Esse referido guru não faz portanto uma crítica ao sistema escolar brasileiro, que no geral é racista, sexista e elitista. Mesmo que na sua fala apareçam aqui acolá esses elementos, o mesmo não está e não se ocupa em criticar esse sistema; a sua crítica consiste em aparente diálogo, pois no modelo de guerra cultural o que importa destruir. E no caso de um projeto egoísta, movido por ódio, não tem um projeto para se colocar no lugar. A ocupação principal do guru são seus ganhos imediatos, seja na venda de livros, seja nos seus conchaves políticos monetários.
O disse-não-me-disse é portanto o estágio que estamos na atualidade, ganhando até um certo contorno intelectual pela pena do referido guru.
Nesse contexto “gasoso”, já nem sendo mais líquido, somos obrigados e sempre pontuar e demarcar que a abordagem que se deseja sobre qualquer que seja o fato é uma “pegada” científica.
Como filósofo é preciso pontuar que se trata de uma Licença ou curso superior, pois um “youtuber” hoje pode ter “mais sucesso” do que um doutor em qualquer setor; e o mesmo terá mais autoridade sobre as massas.
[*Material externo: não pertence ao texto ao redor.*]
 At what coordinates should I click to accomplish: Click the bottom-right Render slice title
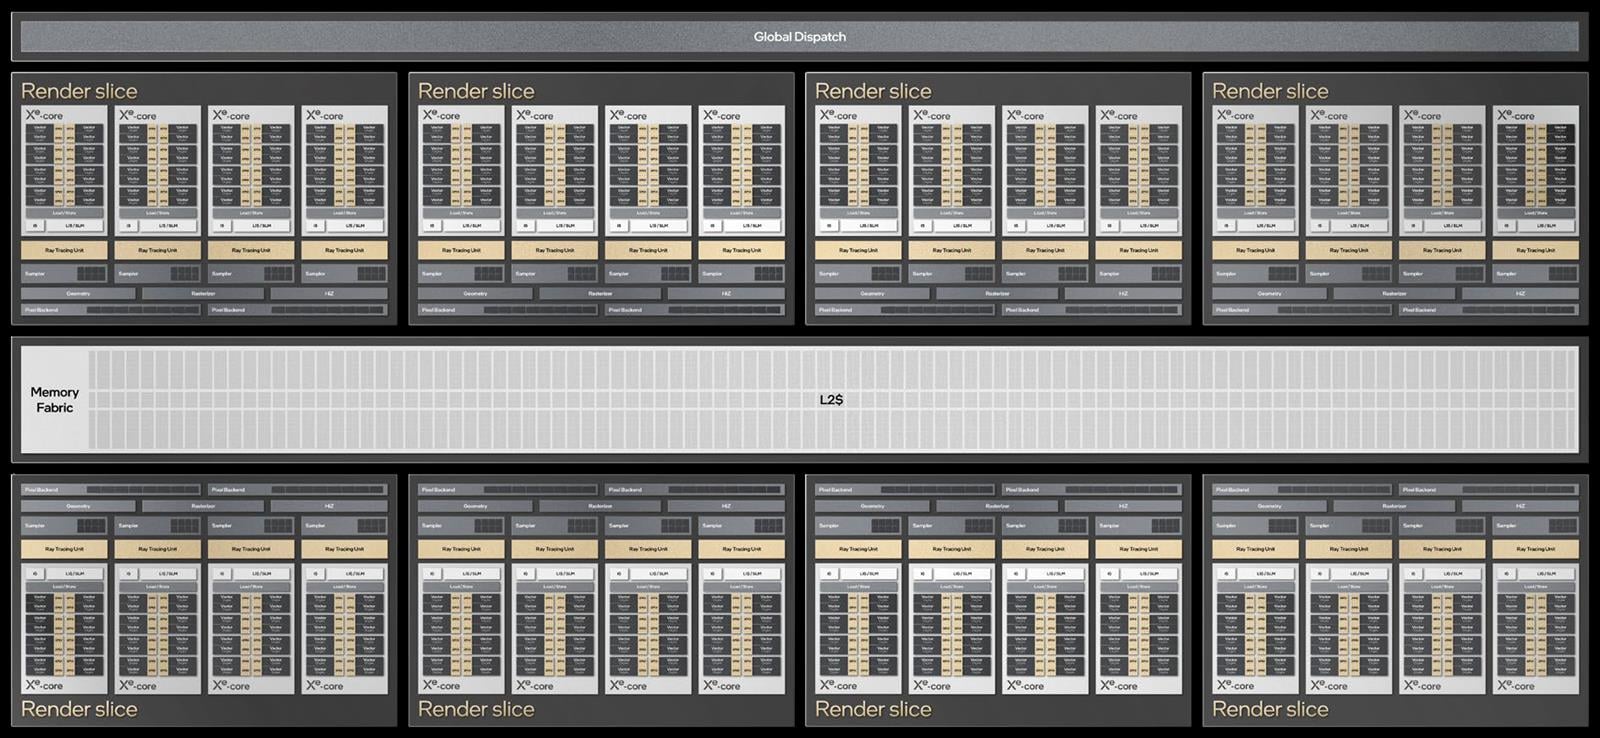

Não se reclama um “lugar” perdido, mas se denuncia as graves consequências do falso saber tomando o lugar do saber sistematizado. Sabemos que o “achismo”, sobretudo quando analisamos a nossa história recente, não nos leva muito longe. Não é válido tomar acasos e colocar ele no centro dos argumentos favoráveis ao atual cenário de não-saber como máxima.
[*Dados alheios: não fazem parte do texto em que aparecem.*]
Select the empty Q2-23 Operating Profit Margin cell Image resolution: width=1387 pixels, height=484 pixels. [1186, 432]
O que na prática essas modas de pseudo-saber cumprem é justamente impedir as pessoas de acessarem os verdadeiros problemas. Não empreendedorismo sem políticas públicas, o resto é “papo de vendedor” desqualificado.
Não é possível o Estado se abster do seu papel fundamental. E essas modas empreendedoras que omitem isso, cumprem a função de retirar das pessoas a capacidade de poderem elas mesmas pensarem suas realidades. As mesmas se ocupam desse entulho e deixam passar o que é de fato real para elas.
Não se trata de um socialismo, pois as iniciativas das pessoas ainda me parecem muito importantes. Ser artífice de si, do seu percurso, dentro de várias linhas argumentativas coincidem em dizer que é positivo para a sentir-se bem das pessoas. O sentir-se sujeito da própria história tem sito notado como um traço fundamental da condição humana. Viver uma vida dirigia por outros, incluindo aí nas relações familiares, é fonte de adoecimento psíquico.
A liberdade, como amplamente celebrada pelo Iluminismo, é esse vetor fundamental na vida das pessoas. Empreender, ser “dono do seu próprio negócio”, é uma cultura da livre iniciativa. Contudo, isso não elimina por o papel do Estado. Em leituras básicas de Hegel e os demais filósofo que se ocuparam do tema, podemos rapidamente compreender que é preciso ter essa “super-estrutura” que alberga as livres iniciativas no seu interior.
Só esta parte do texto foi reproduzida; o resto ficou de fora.